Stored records
____

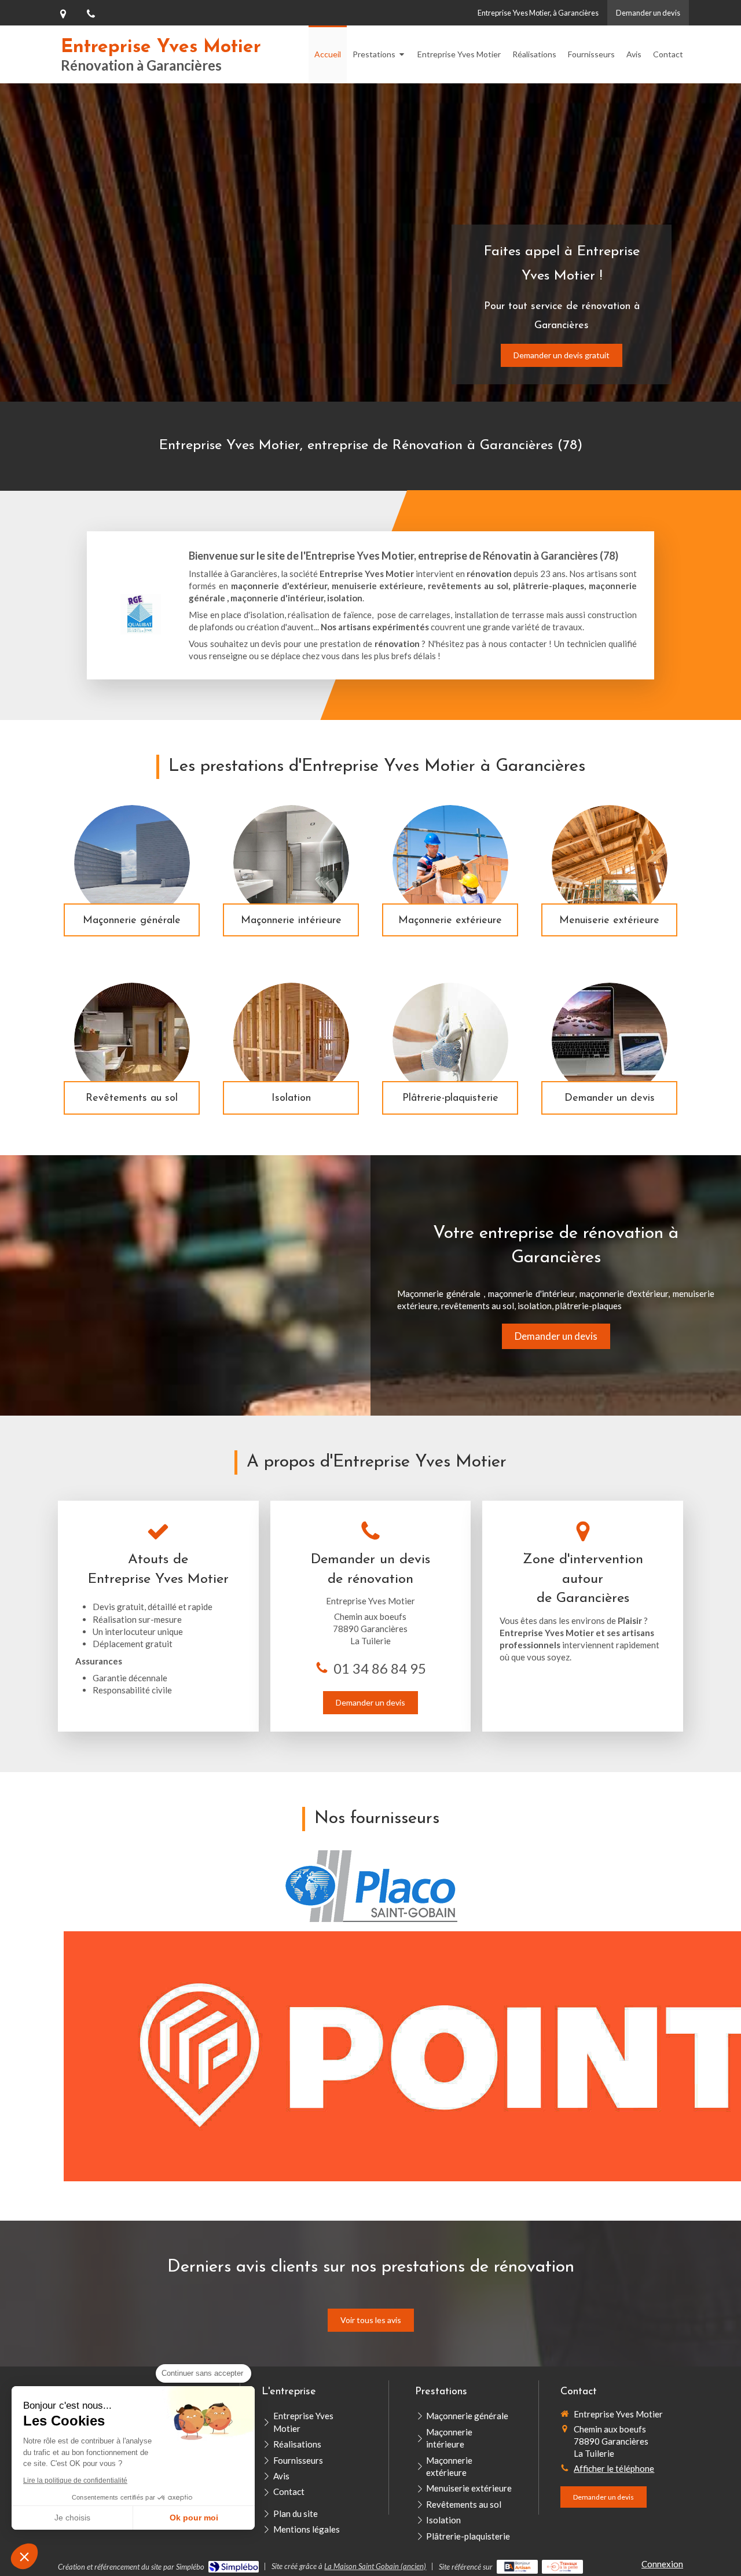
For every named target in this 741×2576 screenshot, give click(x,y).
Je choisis (72, 2517)
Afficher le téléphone (614, 2468)
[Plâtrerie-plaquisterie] (450, 1040)
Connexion (662, 2564)
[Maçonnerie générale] (132, 863)
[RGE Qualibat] (140, 614)
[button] (24, 2556)
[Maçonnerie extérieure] (450, 863)
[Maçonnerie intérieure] (291, 863)
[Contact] (609, 1040)
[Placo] (370, 1886)
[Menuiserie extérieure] (609, 863)
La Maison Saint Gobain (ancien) (375, 2566)
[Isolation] (291, 1040)
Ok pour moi (194, 2517)
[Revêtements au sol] (132, 1040)
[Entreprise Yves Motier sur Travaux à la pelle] (562, 2567)
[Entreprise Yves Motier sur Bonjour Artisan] (517, 2567)
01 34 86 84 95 (379, 1668)
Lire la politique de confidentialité (75, 2480)
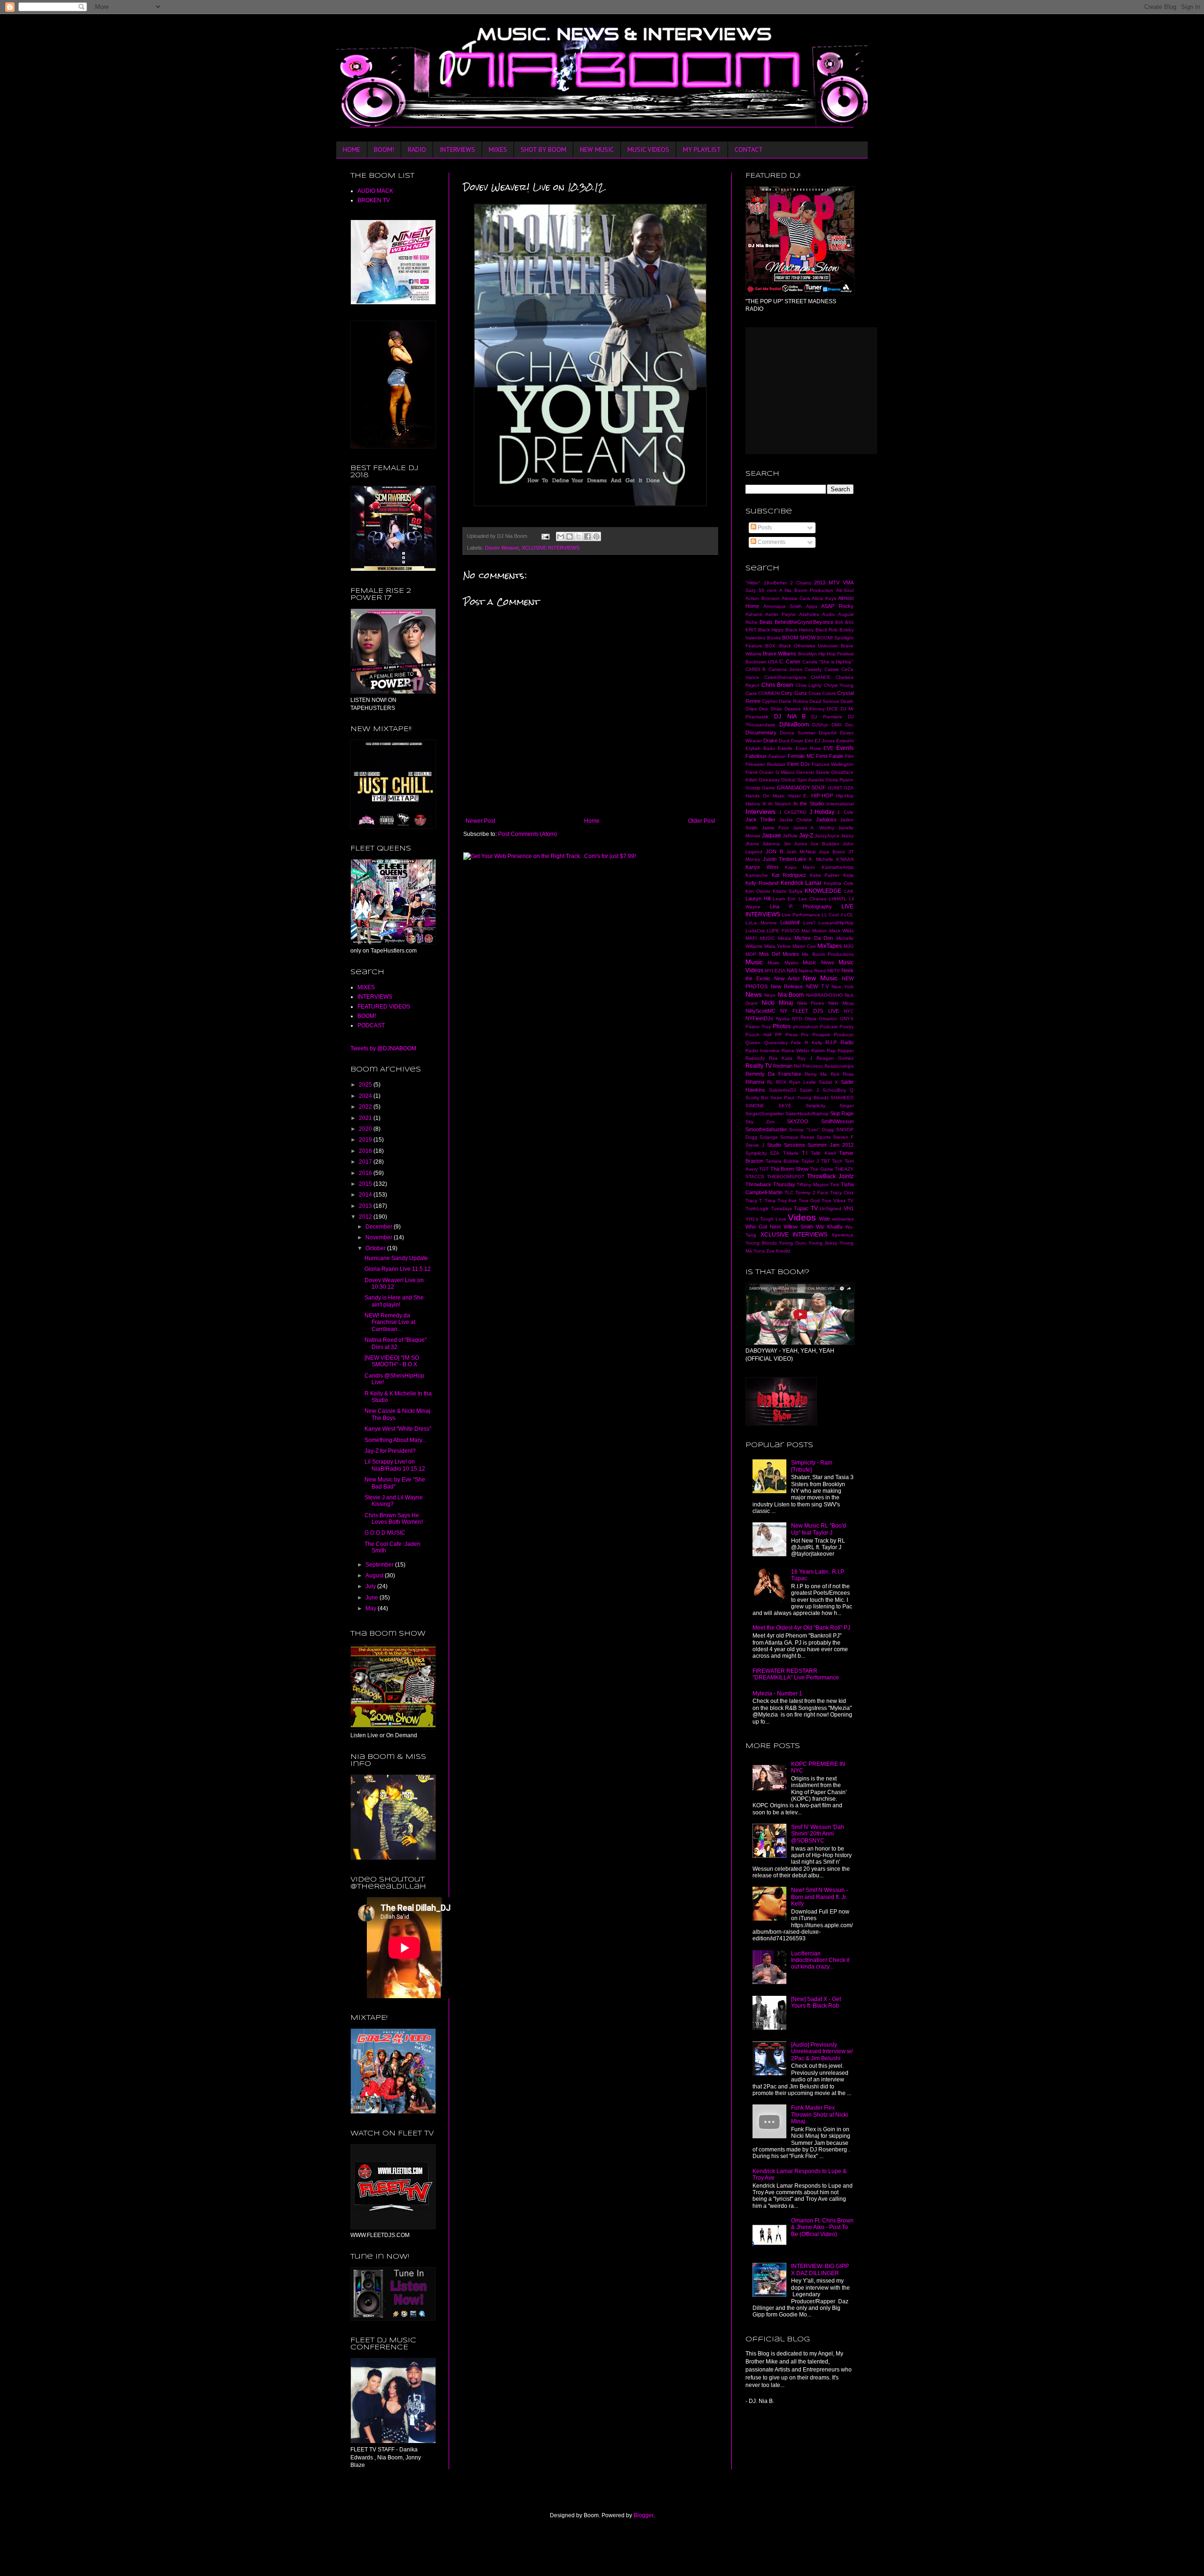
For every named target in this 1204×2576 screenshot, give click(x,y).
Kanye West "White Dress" (397, 1429)
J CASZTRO (793, 812)
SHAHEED (842, 1097)
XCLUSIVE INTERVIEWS (550, 548)
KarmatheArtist (838, 867)
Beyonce (823, 622)
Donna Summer (798, 732)
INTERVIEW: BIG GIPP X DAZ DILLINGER (820, 2269)
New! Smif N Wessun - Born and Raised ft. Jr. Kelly (819, 1897)
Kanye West (761, 867)
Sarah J (809, 1090)
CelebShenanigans (785, 677)
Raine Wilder (795, 1050)
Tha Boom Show (789, 1169)
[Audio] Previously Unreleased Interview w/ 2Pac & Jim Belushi (822, 2051)
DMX (837, 724)
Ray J (804, 1058)
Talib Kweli (823, 1153)
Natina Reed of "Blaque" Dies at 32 (395, 1343)
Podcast (829, 1026)
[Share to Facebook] (587, 536)
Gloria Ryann (839, 779)
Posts (764, 527)
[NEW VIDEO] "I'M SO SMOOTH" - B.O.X (391, 1361)
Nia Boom (791, 995)
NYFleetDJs (759, 1018)
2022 (366, 1106)
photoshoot (805, 1026)
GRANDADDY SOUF (801, 787)
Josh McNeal (801, 851)
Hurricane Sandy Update (396, 1258)
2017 (366, 1161)
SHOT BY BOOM (543, 149)
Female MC (801, 756)
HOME (351, 149)
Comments (770, 542)
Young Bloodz (761, 1242)
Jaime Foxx (775, 827)
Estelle (785, 748)
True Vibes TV (838, 1200)
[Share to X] (578, 536)
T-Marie (791, 1153)
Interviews (760, 811)
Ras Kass (780, 1058)
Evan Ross (808, 748)
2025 (366, 1084)
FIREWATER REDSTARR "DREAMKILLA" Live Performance (795, 1674)
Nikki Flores (810, 1003)
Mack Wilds (841, 930)
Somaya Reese (797, 1137)
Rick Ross (842, 1074)
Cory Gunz (794, 693)
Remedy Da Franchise (773, 1074)
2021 (366, 1118)
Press (791, 1034)
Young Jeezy (823, 1242)
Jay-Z (806, 835)
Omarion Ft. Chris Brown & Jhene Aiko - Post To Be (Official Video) (822, 2227)
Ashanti (753, 614)
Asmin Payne (780, 614)
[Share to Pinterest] (596, 536)
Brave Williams (779, 653)
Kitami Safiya (787, 891)
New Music (820, 978)
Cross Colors (822, 693)
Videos (802, 1217)
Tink (834, 1184)
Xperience (843, 1234)
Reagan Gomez (835, 1058)
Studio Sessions (786, 1145)
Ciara (751, 693)
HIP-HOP (822, 795)
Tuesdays (781, 1208)
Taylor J (810, 1161)
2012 (366, 1216)
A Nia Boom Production (806, 590)
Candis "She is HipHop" (828, 661)
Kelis (848, 875)
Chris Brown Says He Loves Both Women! (393, 1518)
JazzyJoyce (827, 835)
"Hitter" (752, 582)
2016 (366, 1173)
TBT (825, 1161)
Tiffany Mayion (813, 1184)
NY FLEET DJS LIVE (809, 1011)
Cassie (831, 669)
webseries (843, 1218)
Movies (791, 954)
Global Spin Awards (802, 779)
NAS (792, 970)
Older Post (701, 821)
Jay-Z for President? (390, 1451)
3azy (750, 590)
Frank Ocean (759, 772)
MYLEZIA (775, 970)
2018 (366, 1151)
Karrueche (756, 875)
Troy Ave (787, 1200)
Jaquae (771, 835)
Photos (782, 1026)
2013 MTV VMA (834, 582)
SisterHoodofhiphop (807, 1113)
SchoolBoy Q (838, 1090)
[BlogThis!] (569, 536)
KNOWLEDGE (823, 891)
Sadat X (828, 1082)
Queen (752, 1042)
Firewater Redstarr (765, 764)
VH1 (849, 1208)
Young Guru (792, 1242)
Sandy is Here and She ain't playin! (394, 1301)
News (753, 994)
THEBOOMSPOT (785, 1176)
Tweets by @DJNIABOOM (383, 1048)
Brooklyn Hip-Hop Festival (826, 653)
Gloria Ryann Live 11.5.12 (397, 1269)
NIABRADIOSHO (824, 995)
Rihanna (754, 1082)
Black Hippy (771, 629)
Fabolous (756, 756)
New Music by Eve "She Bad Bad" (394, 1482)
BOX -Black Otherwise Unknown (802, 645)
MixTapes (829, 946)
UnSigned (830, 1208)
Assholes (809, 614)
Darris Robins (793, 701)
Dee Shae (770, 708)
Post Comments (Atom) (527, 834)
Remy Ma (816, 1074)
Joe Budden (824, 843)
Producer (844, 1034)
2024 (366, 1096)
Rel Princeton (808, 1066)
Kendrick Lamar (801, 883)
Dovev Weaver (502, 548)
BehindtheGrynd (793, 622)
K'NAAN (845, 859)
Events (845, 748)
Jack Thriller (760, 819)
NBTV (833, 970)
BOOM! (384, 149)
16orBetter (775, 582)
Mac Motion (814, 930)
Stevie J (754, 1145)
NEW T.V (817, 986)
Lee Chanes (812, 898)
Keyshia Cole (839, 883)
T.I (805, 1153)
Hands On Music (765, 795)
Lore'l (809, 922)
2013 (366, 1206)
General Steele (812, 772)
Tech (837, 1161)
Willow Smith (798, 1226)
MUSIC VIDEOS (648, 149)
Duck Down (791, 740)
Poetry (847, 1026)
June (372, 1597)
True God (809, 1200)
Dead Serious (824, 701)
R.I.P (831, 1042)
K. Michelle (821, 859)
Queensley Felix (782, 1042)
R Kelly (813, 1042)
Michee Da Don (813, 938)
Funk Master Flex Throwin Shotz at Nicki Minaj (819, 2114)
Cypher (769, 701)
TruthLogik (756, 1208)
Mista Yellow (777, 946)
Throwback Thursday (770, 1184)
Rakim (817, 1050)
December (379, 1226)
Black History (799, 629)
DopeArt (828, 732)
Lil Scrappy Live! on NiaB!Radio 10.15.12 (394, 1465)
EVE (828, 748)
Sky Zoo (760, 1121)
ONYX (847, 1018)
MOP (750, 954)
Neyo (770, 995)
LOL (849, 914)
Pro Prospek (815, 1034)
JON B (774, 851)
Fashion (777, 756)
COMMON (769, 693)
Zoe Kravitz (778, 1250)
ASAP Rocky (837, 606)
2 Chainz (800, 582)
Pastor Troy (758, 1026)
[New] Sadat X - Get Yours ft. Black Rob (816, 2002)
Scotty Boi (756, 1097)
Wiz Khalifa (829, 1226)
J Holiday (822, 812)
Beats (766, 622)
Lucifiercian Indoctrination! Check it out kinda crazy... (820, 1960)
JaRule (790, 835)
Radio (847, 1042)
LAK (849, 891)
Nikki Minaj (841, 1003)
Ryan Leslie (802, 1082)
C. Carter (789, 661)
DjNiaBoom (794, 724)
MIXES (498, 149)
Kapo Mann (800, 867)
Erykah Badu (760, 748)
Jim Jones (795, 843)
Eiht (809, 740)
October (376, 1248)
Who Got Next (763, 1226)
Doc (849, 724)
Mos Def (769, 954)
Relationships (839, 1066)
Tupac (801, 1208)
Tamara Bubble (783, 1161)
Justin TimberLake (785, 859)
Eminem (845, 740)
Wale (824, 1218)
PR (778, 1034)
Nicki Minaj (777, 1003)
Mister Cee (804, 946)
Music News (818, 962)
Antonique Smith (782, 606)
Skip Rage (842, 1113)
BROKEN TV (373, 200)
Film (849, 756)
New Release (787, 986)
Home (592, 821)
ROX (781, 1082)
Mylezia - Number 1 (777, 1693)
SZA (774, 1153)
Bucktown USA (761, 661)
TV (814, 1208)
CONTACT (749, 149)
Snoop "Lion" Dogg (811, 1129)
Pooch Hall (758, 1034)
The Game (821, 1169)
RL (770, 1082)
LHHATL (838, 898)
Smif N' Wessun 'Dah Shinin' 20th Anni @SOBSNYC (817, 1834)
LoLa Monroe (761, 922)
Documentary (760, 732)
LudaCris (755, 930)
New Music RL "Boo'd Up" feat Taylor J (818, 1529)
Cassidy (813, 669)
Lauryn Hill (757, 898)
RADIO (417, 149)
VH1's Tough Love (765, 1218)
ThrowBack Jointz (830, 1176)
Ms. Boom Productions (828, 954)
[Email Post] (545, 536)
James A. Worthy (813, 827)
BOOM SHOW (799, 637)
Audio (828, 614)
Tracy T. (754, 1200)
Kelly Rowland (761, 883)
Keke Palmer (825, 875)
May (371, 1608)
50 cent (767, 590)
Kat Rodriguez (789, 875)
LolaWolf (790, 922)
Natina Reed (812, 970)
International (840, 803)
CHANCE (821, 677)
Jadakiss (826, 819)
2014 (366, 1194)
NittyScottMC (760, 1011)
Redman (782, 1066)
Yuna (759, 1250)
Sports (823, 1137)
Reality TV (758, 1066)
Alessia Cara (796, 598)
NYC (849, 1011)
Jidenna (771, 843)
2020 (366, 1129)
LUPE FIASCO (783, 930)
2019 (366, 1139)
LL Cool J (832, 914)
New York (843, 986)
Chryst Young (839, 685)
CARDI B (755, 669)
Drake (770, 740)
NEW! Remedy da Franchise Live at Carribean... (389, 1322)
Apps (811, 606)
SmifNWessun (837, 1121)
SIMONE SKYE (768, 1105)
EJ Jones (825, 740)
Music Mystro (783, 962)
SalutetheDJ (782, 1090)
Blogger (643, 2515)
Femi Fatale (829, 756)
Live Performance (801, 914)
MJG (849, 946)
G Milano (785, 772)
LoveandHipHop (836, 922)
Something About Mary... (395, 1440)
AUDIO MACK (375, 191)
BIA (839, 622)
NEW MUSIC (597, 149)
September (380, 1564)
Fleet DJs (798, 764)
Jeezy (847, 835)
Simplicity (815, 1105)
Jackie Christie (795, 819)
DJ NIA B (790, 716)
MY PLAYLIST (702, 149)
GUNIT (835, 787)
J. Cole (845, 812)
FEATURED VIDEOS (383, 1006)
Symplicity (756, 1153)
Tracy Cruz (842, 1192)
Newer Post (480, 821)
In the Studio (808, 803)
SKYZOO (797, 1121)
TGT (763, 1169)
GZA (849, 787)
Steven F (843, 1137)
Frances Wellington (833, 764)
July (371, 1586)
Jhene (752, 843)
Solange (769, 1137)
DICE (832, 708)
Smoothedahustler (766, 1129)
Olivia (810, 1018)
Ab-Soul (845, 590)
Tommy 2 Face (811, 1192)
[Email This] (560, 536)
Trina (770, 1200)
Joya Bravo (832, 851)
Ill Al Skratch (776, 803)
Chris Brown (777, 685)
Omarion (828, 1018)
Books (774, 637)
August (375, 1575)
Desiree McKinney (804, 708)
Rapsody (755, 1058)
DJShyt (820, 724)
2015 (366, 1184)
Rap (831, 1050)
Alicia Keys (824, 598)
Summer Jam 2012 (831, 1145)
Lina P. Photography (801, 906)
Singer (847, 1105)
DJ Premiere (826, 716)
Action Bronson (762, 598)
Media (784, 938)
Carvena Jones (785, 669)
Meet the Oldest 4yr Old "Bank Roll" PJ (801, 1627)
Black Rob (827, 629)
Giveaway (769, 779)
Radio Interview (762, 1050)
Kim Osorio (757, 891)
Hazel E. (798, 795)
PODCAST (371, 1025)
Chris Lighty (809, 685)
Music (754, 962)
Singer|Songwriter (764, 1113)
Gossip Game (760, 787)
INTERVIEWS (457, 149)
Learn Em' (784, 898)
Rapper (846, 1050)
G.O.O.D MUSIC (384, 1532)
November (379, 1237)
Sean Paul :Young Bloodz (799, 1097)
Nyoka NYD (789, 1018)
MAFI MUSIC (760, 938)
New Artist (787, 978)
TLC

____

REQUIREMENT |
Find every line in the records that contains the word "Motier"; copy those lines.

RESPONSE AREA |
[Entreprise Yves Motier sur Travaux à la pelle] (562, 2567)
[Entreprise Yves Motier sur Bonjour Artisan] (517, 2567)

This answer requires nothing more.